また、前記課題2を解決するためには、スピコンにより筐体内に流し込む空気量を制御することが考えられる。
上述した何れの方法も、筐体の容量により設定を変更するものであるから、操作が煩雑となる。
【先行技術文献】
【特許文献】
【0005】
【特許文献1】特開平04−19431号公報
【発明の概要】
【発明が解決しようとする課題】
【0006】
本発明は、煩雑な操作を必要とすることなく、上述したような課題1、2を解決することができるリーク検査装置を提供することを目的としてなされたものである。
【課題を解決するための手段】
【0007】
本発明の請求項1に係るリーク検査装置は、
検査対象の筐体と圧力測定手段とが接続されるワーク側減圧配管と、
減圧配管を介して前記ワーク側減圧配管に接続された前記筐体の内部を減圧可能な減圧手段と、
前記減圧配管に設けられた分岐接続部を介して分岐接続されて前記減圧手段により減圧可能なチャンバーと
を備えていることを特徴としている。
請求項2では、前記チャンバーは異なる容量のものと交換可能に構成されている。
請求項3では、前記分岐接続部と前記ワーク側減圧配管との間に開閉可能なバルブを設けてある。
請求項4では、前記分岐接続部と前記チャンバーとの間に開閉可能なバルブを設けてある。
【発明の効果】
【0008】
本発明の請求項1に係るリーク検査装置によれば、
検査対象の筐体が接続されるワーク側減圧配管に分岐接続部を介してチャンバーが分岐接続されているので、減圧配管を減圧手段で減圧したときに、前記筐体の内部の圧力が急激に減少することを防止することができ、筐体内部の構成部品などを損傷することを防止できる。

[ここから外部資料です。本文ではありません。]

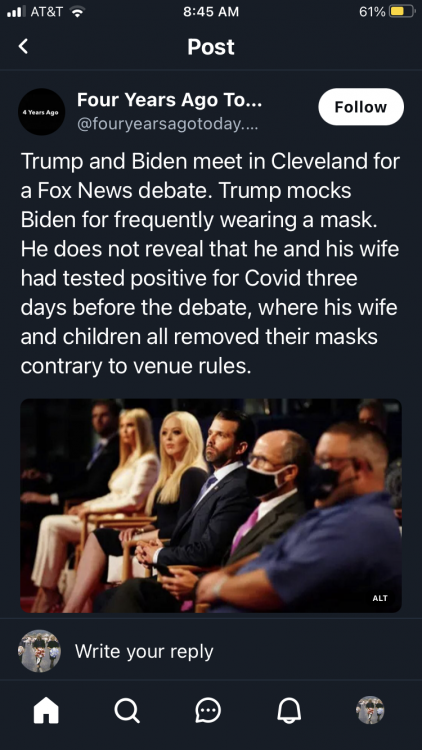Follow the Four Years Ago Today account
422x750 pixels.
pos(361,107)
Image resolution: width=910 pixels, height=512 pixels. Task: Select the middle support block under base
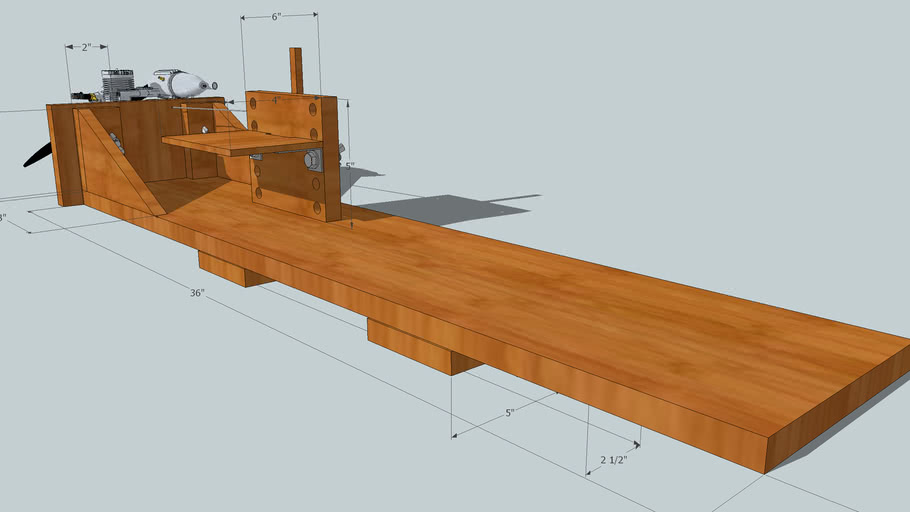(412, 343)
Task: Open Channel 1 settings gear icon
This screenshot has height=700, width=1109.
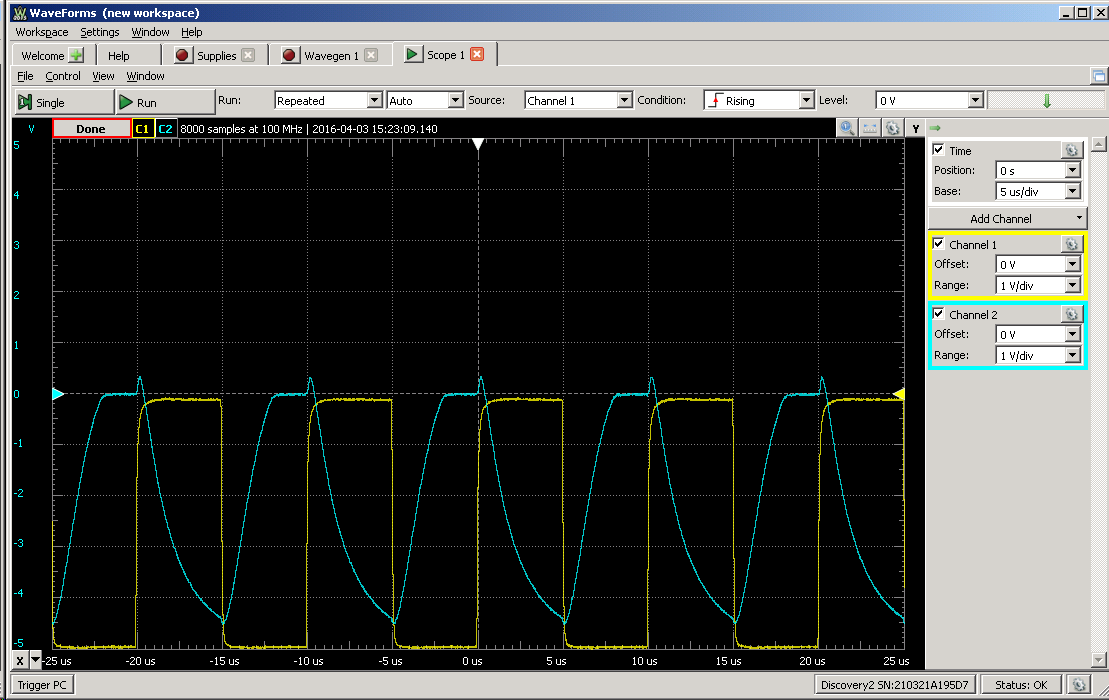Action: click(1071, 244)
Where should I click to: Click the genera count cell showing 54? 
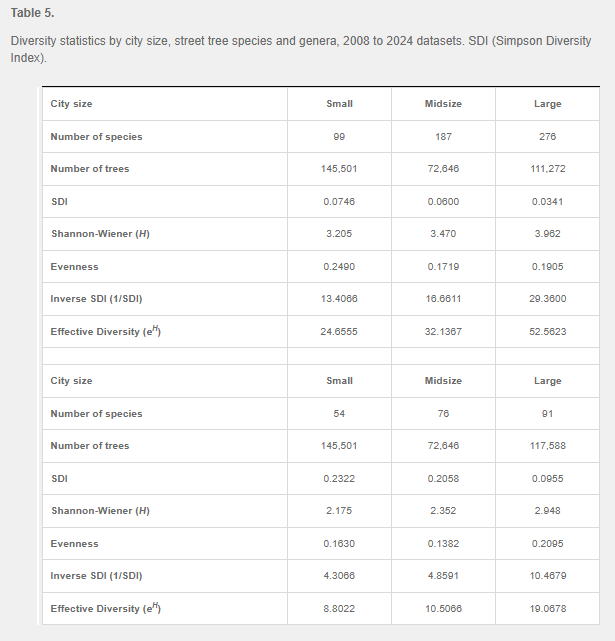tap(339, 413)
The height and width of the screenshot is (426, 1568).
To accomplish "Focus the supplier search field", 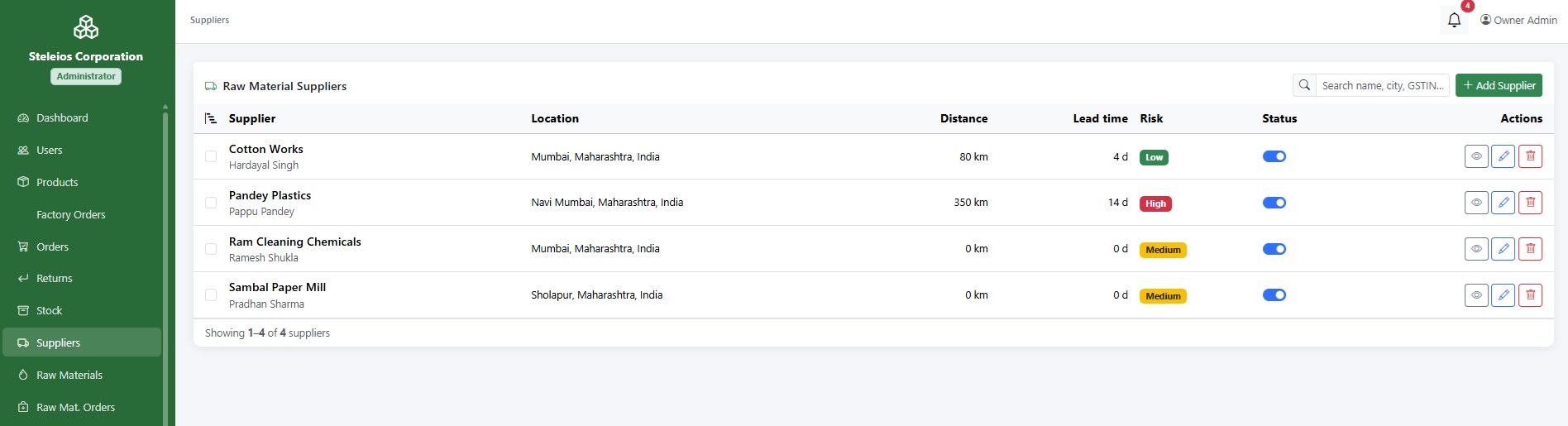I will [1383, 85].
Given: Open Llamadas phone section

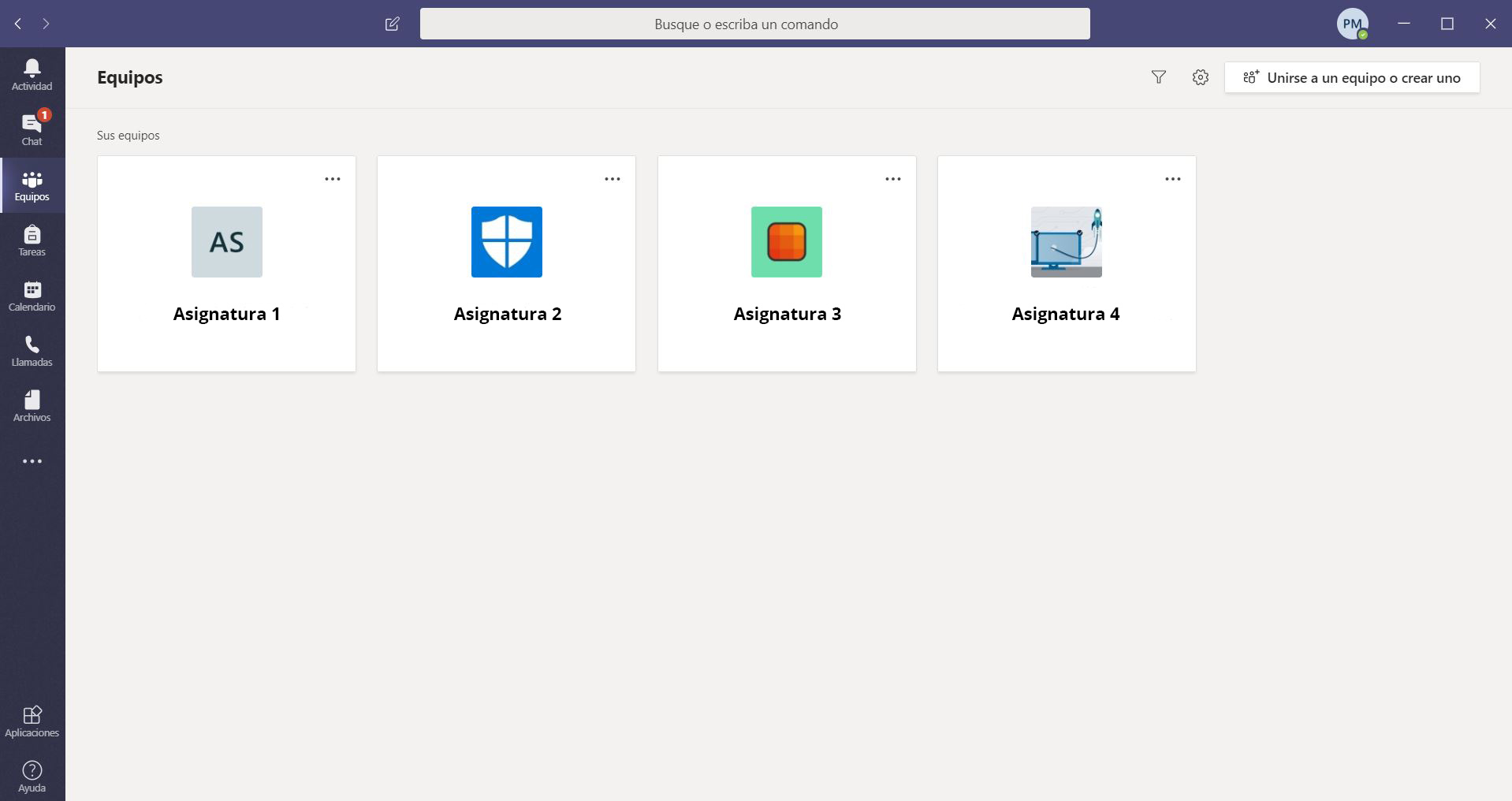Looking at the screenshot, I should (x=32, y=351).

また、前記ワーク側減圧配管に外気を導入する場合でも筐体内部の圧力が急激に上昇しないので目標圧力の維持が容易である。
請求項2によれば、前記チャンバーは異なる容量のものと交換可能であるので、検査対象の筐体の容量に応じて適切な容量のチャンバーを接続して、より適切な検査が可能となる。

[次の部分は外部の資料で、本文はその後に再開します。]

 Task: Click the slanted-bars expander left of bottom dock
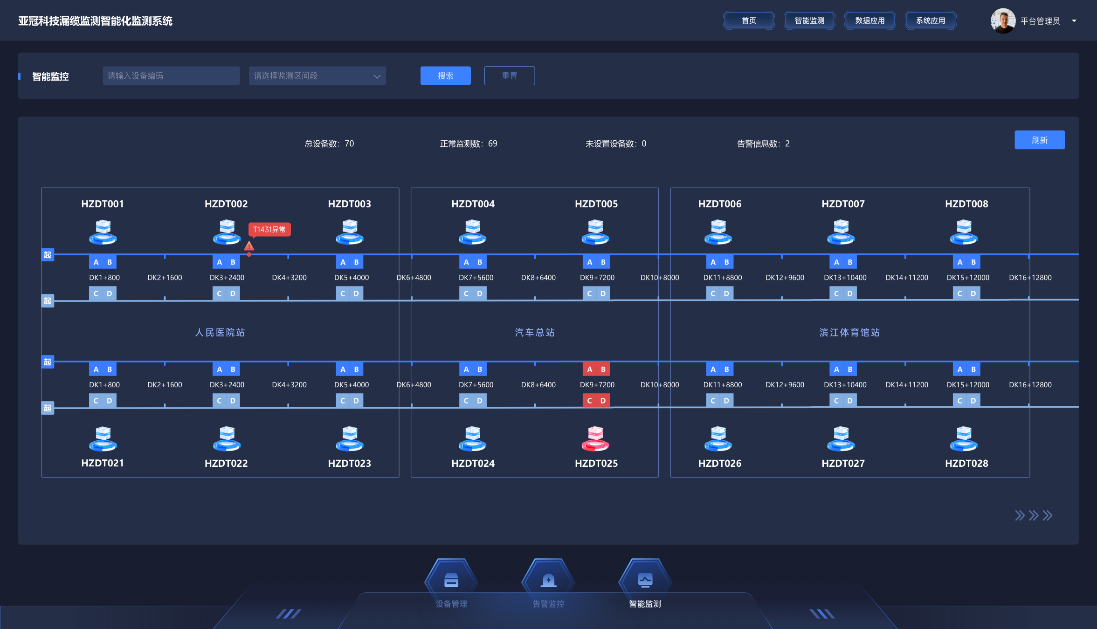[x=288, y=614]
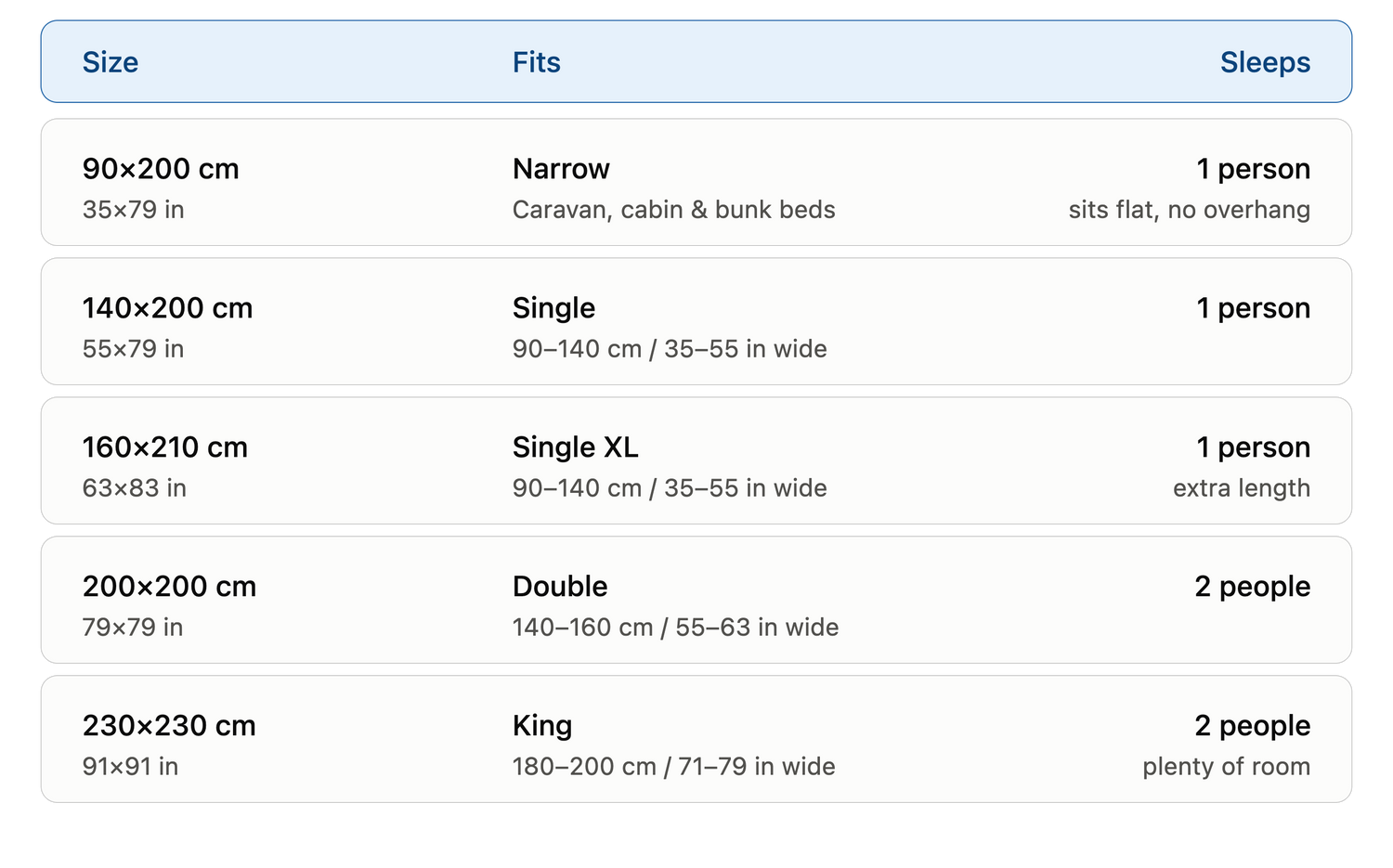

請求項3によれば、前記減圧配管と前記ワーク側減圧配管との間に開閉可能なバルブが設けられているので、リーク検査時においては、前記バルブを閉にすることにより、前記チャンバーによる減圧配管内の圧力変化に対する影響を排除して正確なリーク検査が可能となる。

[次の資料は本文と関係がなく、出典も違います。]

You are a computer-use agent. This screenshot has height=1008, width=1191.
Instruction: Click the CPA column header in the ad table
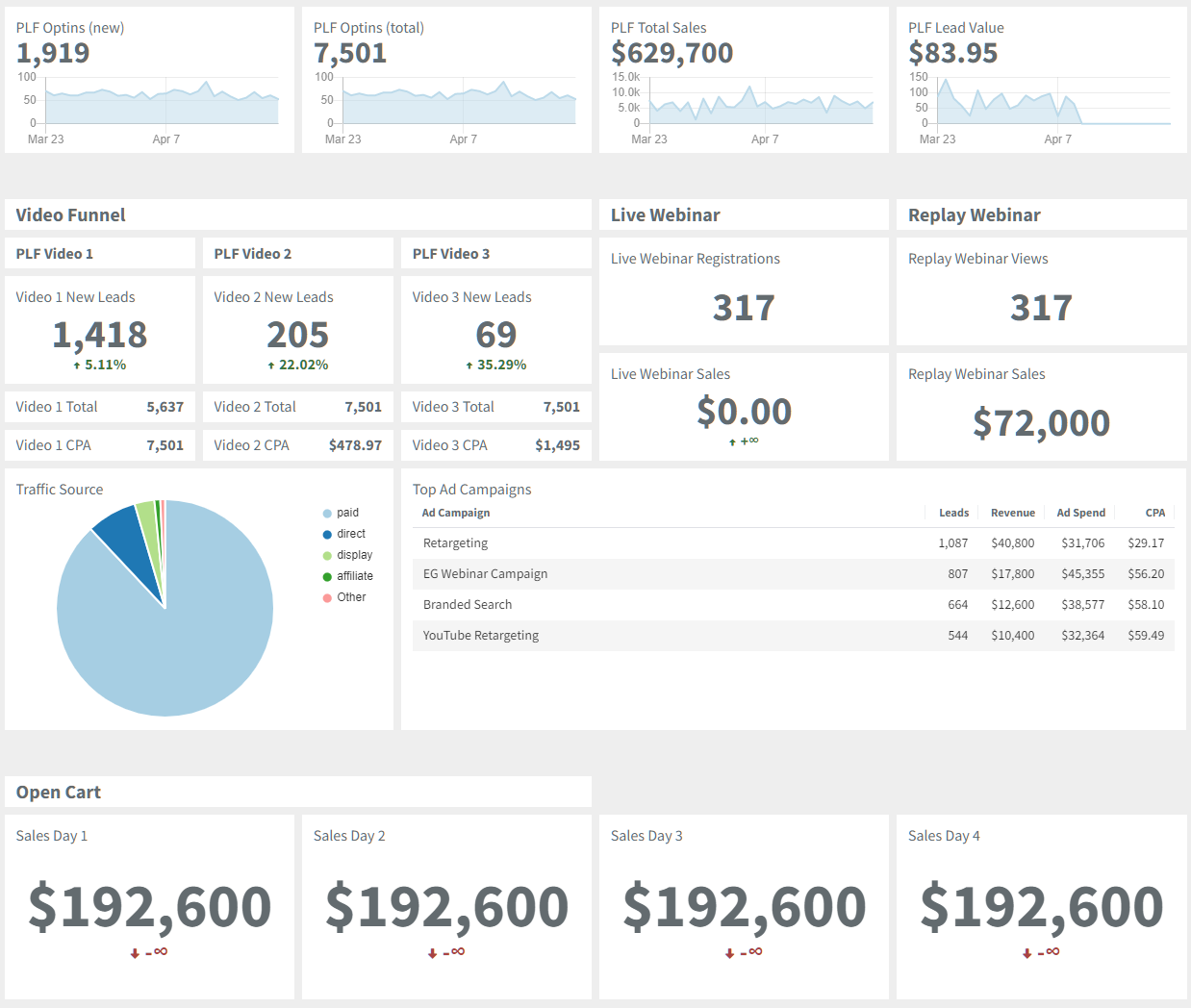coord(1154,513)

請求項4によれば、前記分岐接続部と前記チャンバーとの間に開閉可能なバルブが設けられているので、比較的容量の小さい筐体を検査する際には前記バルブを開にして筐体内部の急激な圧力変化を防ぐことができ、比較的容量の大きい筐体を検査する際には前記バルブを閉にして、検査に要する時間の長時間化を防ぐことができる。
【図面の簡単な説明】
【0009】
【図1】本発明に係るリーク検査装置を用いたリーク検査の場合の説明図である。
【図2】前記リーク検査装置を用いたリーク検査における圧力変化の例を示す図である。
【発明を実施するための形態】
【0010】
本発明に係るリーク検査装置は、
検査対象の筐体と圧力測定手段とが接続されるワーク側減圧配管と、
減圧配管を介して前記ワーク側減圧配管に接続された前記筐体の内部を減圧可能な減圧手段と、
前記減圧配管に設けられた分岐接続部を介して分岐接続されて前記減圧手段により減圧可能なチャンバーと
を備えていることを特徴としている。
【実施例1】
【0011】
実施例1に係るリーク検査装置を用いて、検査対象の筐体のリーク検査を行う場合の接続図を、図1を参照して説明する。
図1において、
Aはリーク検査装置であり、1は検査対象の筐体である。前記筐体1は、例えば携帯用無線通信機の筐体である。前記筐体1は、リーク検査装置Aに設けられたワーク取付け部11に取り付けられ、このワーク取付け部11には減圧配管接続部12が設けられている。前記筐体1には、リーク検査用孔が設けられており、このリーク検査用孔に減圧配管接続部12を接続することで、筐体1の内部を加圧、減圧することができる。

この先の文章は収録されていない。